Son contrat au MPI achevé, les impératifs familiaux, la naissance de sa petite fille Clara ont, heureusement pour nous, infléchi le parcours de Maya. En 1992, elle est brillamment intégrée au CNRS dans mon équipe, au sein du Laboratoire de Psychologie Expérimentale de Paris 5. Quelques années plus tard, partir de 1995, elle va participer avec l’énergie qu’on lui connaît à la création d’abord à Paris puis à Boulogne, d’un nouveau laboratoire de Paris 5 associé au CNRS, le Laboratoire Cognition et Développement que j’ai eu l’honneur de diriger pendant une douzaine d’années. Dans ce laboratoire, elle a, à tour de rôle avec Dominique Bassano, assuré la direction de l’équipe Psycholinguistique développementale. Au cours de toutes ces années, Maya a soutenu son HDR et est devenue en 2000 Directrice de recherche au CNRS. Forte des réseaux scientifiques qu’elle a su construire et animer avec beaucoup de talent et de détermination, elle a engagé l’exploration d’un thème interdisciplinaire de grande envergure, celui des relations entre le Langage et la Cognition, à travers le développement du langage spatial, depuis son émergence jusqu’aux dysfonctionnements chez l’adulte. Publications, Co -organisations de colloques internationaux, obtention de nombreux contrats, organisation du GDR ADyloc, outil de visibilité de la recherche sur l’acquisition du langage en France, encadrement de thèses. Pour le dire en condensé, Maya a été présente sur tous les fronts sans exception. Même celui du rire et des fous rires.

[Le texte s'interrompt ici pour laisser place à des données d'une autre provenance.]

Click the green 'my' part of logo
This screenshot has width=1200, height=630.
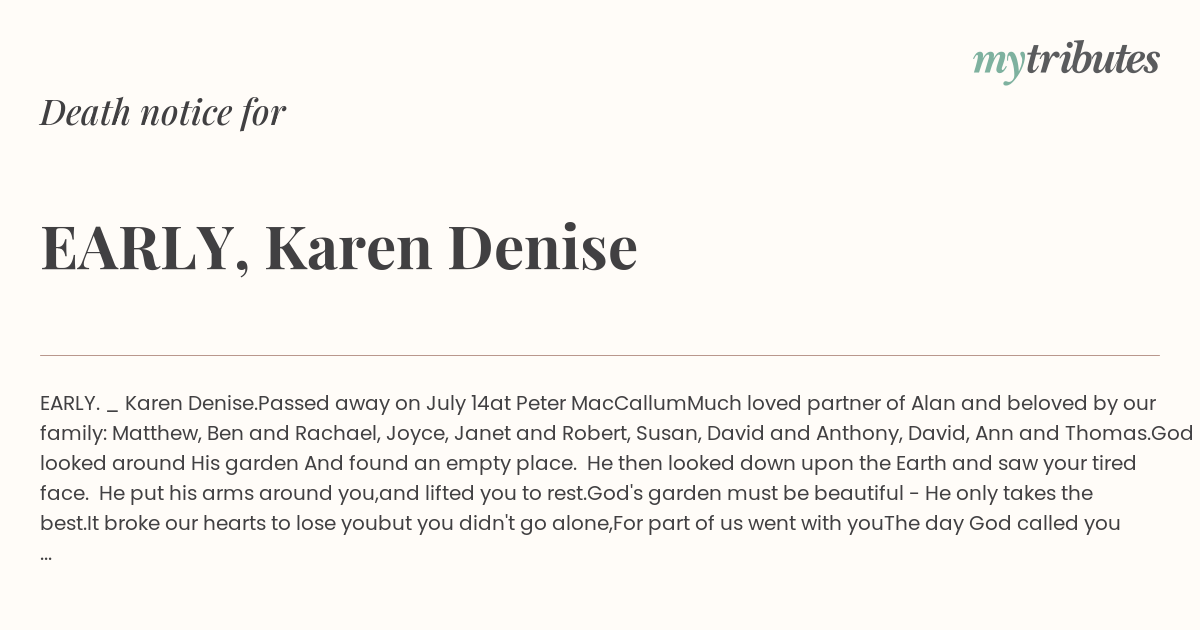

En 2005, de très graves turbulences institututionnelles à l’Université de Paris 5 ont fragilisé grandement le langage et l’alliance entre psychologie cognitive et linguistique que représente la Psycholinguistique. Maya, avec d’autres collègues – dont Clive Perdue alors directeur du laboratoire CNRS Structures formelles du langage à Paris 8 - ont eu la lucidité d’analyser cette situation critique et le courage de comprendre que la psycholinguistique devait continuer mais ailleurs.

A l’issue d’un processus complexe impliquant tous les acteurs, de nouveaux locaux d’expérimentation et des bureaux ont été attribués pour cette opération au Centre Pouchet.

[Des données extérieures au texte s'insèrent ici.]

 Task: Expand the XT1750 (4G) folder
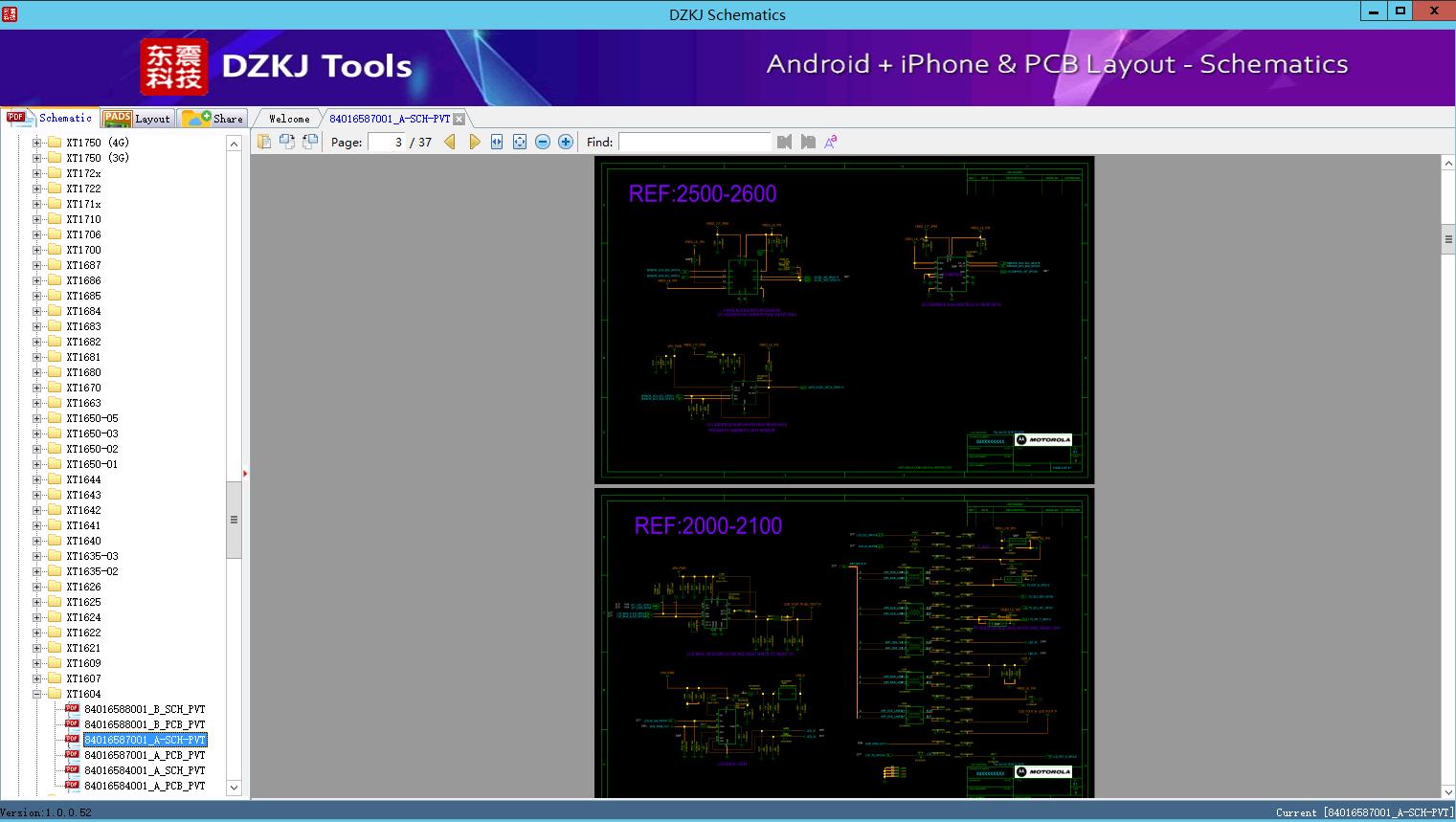tap(37, 143)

En tant que Directrice Scientifique Adjointe pour la Linguistique et les Sciences Cognitives au CNRS, en charge du dossier dit Pouchet, je sais que l’on peut remercier Maya et Clive d’avoir permis l’émergence d’un laboratoire élargi, mieux préparé aux difficiles enjeux de l’interdisciplinarité.

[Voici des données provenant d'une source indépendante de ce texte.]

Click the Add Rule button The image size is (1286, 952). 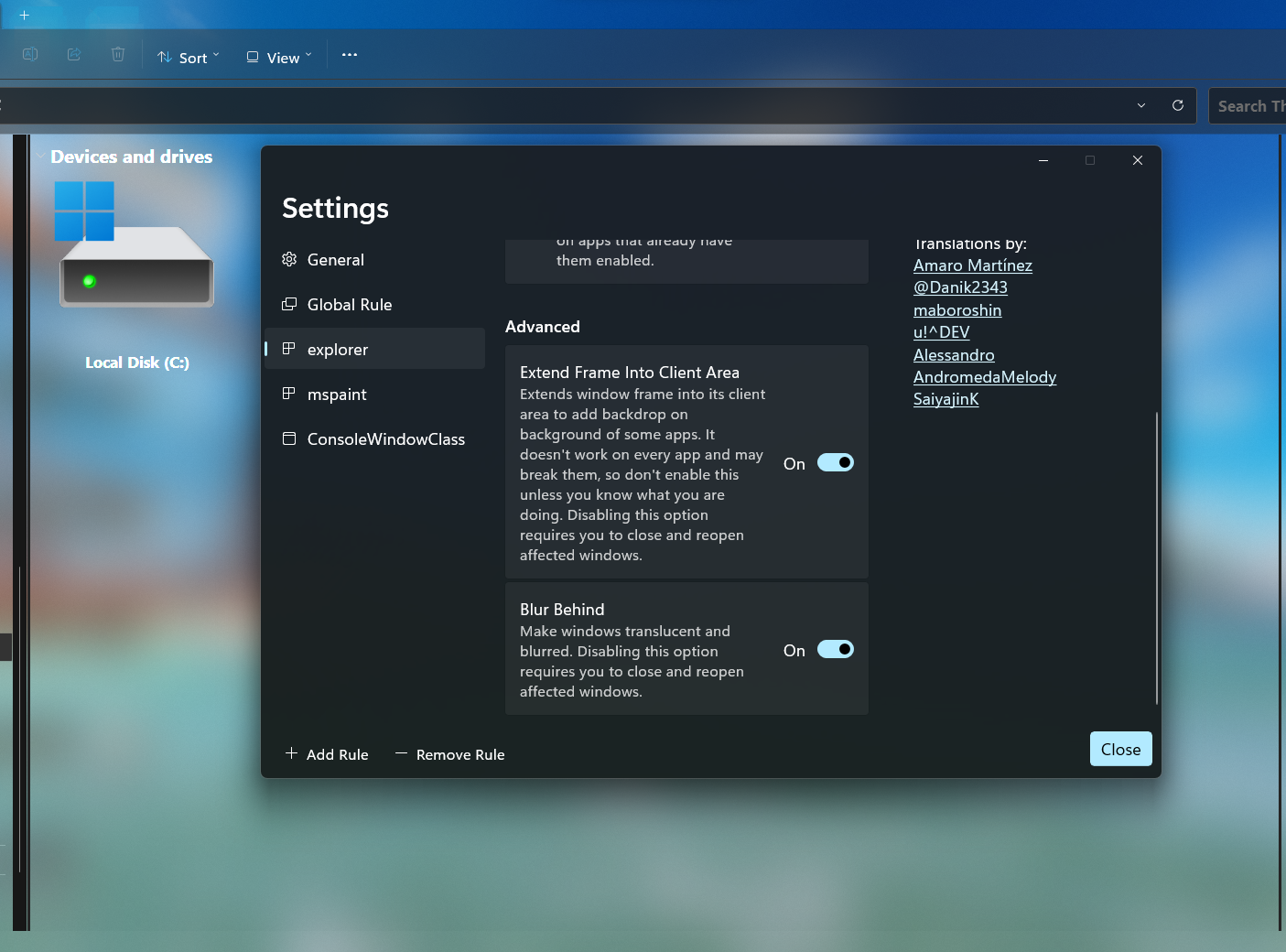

En terminant l’évocation de cette partie du magnifique parcours de Maya, pour nous qui sommes fiers de notre discipline, qui sommes fiers d’avoir connu Maya, c’est non seulement une grande scientifique qui vient de nous quitter mais une amie chère, une personne généreuse, attentive aux autres et qui aimait tant la vie.

Moi, je garde vivante l’image de la femme lumineuse que j’ai rencontrée et qu’elle n’a cessé d’être, fidèle à elle -même et fidèle aux autres.